Pixel coordinate grounding data
- Opening Delimiter -

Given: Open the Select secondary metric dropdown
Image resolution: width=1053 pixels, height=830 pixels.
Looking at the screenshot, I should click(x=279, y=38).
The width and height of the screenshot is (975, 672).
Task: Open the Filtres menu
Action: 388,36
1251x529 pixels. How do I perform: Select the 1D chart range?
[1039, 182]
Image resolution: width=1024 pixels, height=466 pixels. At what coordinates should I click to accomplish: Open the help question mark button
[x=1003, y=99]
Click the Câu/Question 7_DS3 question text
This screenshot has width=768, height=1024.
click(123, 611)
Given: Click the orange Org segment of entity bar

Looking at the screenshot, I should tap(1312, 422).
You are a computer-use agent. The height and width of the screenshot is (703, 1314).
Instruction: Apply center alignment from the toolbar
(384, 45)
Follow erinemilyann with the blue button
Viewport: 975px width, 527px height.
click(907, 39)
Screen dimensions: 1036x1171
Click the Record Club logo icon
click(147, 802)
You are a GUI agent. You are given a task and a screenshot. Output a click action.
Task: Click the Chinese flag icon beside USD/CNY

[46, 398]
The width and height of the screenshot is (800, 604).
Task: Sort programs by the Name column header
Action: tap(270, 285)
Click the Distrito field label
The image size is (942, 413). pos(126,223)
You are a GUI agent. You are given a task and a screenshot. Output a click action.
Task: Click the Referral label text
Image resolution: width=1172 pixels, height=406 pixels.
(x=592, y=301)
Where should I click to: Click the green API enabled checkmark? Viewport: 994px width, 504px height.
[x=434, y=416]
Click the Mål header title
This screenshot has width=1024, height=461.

- Closing Delimiter -

§ Aim of the exercise
Return exactly the line that contains "Click the Mål header title" and every line after it, through the last line of the records.

§ Solution for this exercise
Click the Mål header title
This screenshot has width=1024, height=461.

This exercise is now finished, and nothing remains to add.